TASK STATEMENT
Please count the lines of the listing below in which "will" occurs, and reply with the number only.

ENTRIES SHOWN
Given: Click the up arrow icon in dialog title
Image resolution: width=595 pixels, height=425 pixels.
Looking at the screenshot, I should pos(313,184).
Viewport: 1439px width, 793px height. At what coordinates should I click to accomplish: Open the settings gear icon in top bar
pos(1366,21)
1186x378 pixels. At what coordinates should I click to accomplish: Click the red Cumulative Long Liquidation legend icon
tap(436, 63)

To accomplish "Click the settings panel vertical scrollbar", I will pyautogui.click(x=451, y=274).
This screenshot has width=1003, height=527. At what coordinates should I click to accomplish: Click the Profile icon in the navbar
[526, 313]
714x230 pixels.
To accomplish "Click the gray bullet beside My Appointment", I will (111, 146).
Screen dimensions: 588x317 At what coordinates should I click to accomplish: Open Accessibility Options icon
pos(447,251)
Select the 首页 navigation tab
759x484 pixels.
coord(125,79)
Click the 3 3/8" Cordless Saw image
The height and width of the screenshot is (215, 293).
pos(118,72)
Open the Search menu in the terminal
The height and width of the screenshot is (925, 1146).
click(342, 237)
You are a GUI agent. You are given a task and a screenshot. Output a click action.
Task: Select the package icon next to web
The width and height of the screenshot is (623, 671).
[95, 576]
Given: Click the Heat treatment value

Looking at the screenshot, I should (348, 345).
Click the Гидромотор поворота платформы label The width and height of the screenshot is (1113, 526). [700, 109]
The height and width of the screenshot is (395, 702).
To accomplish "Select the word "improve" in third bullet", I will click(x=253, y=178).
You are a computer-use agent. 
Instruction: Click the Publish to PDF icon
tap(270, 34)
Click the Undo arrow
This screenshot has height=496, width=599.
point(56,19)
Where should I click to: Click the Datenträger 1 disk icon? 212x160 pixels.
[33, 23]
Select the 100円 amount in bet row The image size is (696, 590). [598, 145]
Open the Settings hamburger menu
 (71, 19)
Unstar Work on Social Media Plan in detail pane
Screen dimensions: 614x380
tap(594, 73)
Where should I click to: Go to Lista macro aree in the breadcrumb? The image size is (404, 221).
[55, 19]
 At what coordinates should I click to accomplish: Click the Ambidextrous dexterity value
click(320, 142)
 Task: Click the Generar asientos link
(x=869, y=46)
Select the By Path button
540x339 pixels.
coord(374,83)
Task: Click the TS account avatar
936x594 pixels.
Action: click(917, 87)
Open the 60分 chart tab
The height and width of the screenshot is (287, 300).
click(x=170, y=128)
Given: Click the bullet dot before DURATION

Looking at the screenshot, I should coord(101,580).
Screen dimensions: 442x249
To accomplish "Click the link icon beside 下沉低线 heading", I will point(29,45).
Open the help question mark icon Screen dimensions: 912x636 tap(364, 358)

TASK RESULT
4